Adapun yang disebut hukum hanyalah menyangkut aspek formal. Artinya, suatu hukum
dapat saja disebut hukum, walaupun secara material tidak layak untuk ditaati karena
bertentangan dengan prinsip-prinsip moral.
e.Julius Stone
Julius Stone memandang hukum sebagai suatu kenyataan sosial. Makna dari
kenyataan sosial ini dapat ditangkap melalui suatu penyelidikan logis-analitis, sebagaimana
telah dipraktekkan dalam mazhab hukum Austin dan kawan-kawan. Akan tetapi niat Stone
ingin menjangkau lebih jauh lagi. Stone bermaksud mengerjakan suatu ajaran tentang
keadilan yang menjadi ukuran bagi tata hukum yang berlaku. Hal ini merupakan kemajuan,
sebab secara tradisional dalam mazhab hukum analitis norma-norma hukum sama sekali
tidak dipelajari.
f.John Rawls (lahir 1921)
Rawls adalah tokoh yang meyakini bahwa prinsip-prinsip etika dapat menjadi dasar
yang kuat dalam membangun masyarakat yang adil. Rawls mengembangkan pemikirannya
tentang masyarakat yang adil dengan teori keadilannya yang dikenal pula dengan teori
Posisi Asli. Dalam mengembangkan teorinya, Rawls banyak terpengaruh dalam aliran
Utilitarianisme.
G. Freirechtslehre
Freirechtslehre (ajaran hukum bebas) merupakan penentang paling keras
Positivisme Hukum. Penemuan hukum bebas bukanlah peradilan yang tidak terikat pada
undang-undang. Hanya saja, undang-undang tidak merupakan peranan utama, tetapi
sebagai alat bantu untuk memperoleh pemecahan yang tepat menurut hukum dan yang
tidak perlu harus sama dengan penyelesaian undang-undang.

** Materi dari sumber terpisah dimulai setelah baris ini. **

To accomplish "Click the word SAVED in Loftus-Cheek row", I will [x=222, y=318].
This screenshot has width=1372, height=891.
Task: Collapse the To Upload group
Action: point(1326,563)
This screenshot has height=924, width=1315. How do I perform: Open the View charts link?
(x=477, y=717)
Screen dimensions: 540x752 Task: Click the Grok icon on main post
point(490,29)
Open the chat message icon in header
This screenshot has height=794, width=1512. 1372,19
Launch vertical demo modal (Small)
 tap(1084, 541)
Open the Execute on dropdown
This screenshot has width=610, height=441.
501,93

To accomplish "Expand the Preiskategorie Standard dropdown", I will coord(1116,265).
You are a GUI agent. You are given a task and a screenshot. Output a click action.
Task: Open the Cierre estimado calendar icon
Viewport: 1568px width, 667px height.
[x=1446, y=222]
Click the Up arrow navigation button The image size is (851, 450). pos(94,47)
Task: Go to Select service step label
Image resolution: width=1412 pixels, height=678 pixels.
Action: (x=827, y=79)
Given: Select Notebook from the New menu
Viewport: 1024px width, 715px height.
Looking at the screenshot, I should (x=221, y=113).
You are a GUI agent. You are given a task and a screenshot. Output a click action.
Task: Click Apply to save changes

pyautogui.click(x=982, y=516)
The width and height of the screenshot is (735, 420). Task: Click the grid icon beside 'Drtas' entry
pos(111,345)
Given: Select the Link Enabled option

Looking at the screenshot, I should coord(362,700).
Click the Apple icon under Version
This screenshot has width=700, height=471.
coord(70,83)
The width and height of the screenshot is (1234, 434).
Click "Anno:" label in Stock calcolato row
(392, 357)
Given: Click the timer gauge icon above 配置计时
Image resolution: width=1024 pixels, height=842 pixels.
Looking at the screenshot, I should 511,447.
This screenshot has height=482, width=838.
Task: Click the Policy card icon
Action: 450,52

Aliran hukum bebas berpendapat bahwa hakim mempunyai tugas untuk menciptakan
hukum. Penemu hukum yang bebas tugasnya bukanlah menerapkan undang-undang, tetapi
menciptakan penyelesaian yang tepat untuk peristiwa konkret sehingga peristiwa-peristiwa
selanjutnya dapat dipecahkan menurut norma yang telah diciptakan oleh hakim. Tidak
mustahil penggunaan metode penemuan hukum bebas ini akan menghasilkan pemecahan
yang sama seperti metode-metode yang lain. Ini adalah masalah titik tolak cara pendekatan
problematik. Seorang yang menggunakan penemuan hukum bebas tidak akan berpendirian
“Saya harus memutuskan demikian karena bunyi undang-undang adalah demikian“. Ia harus
mendasarkan pada berbagai argumen, antara lain undang-undang.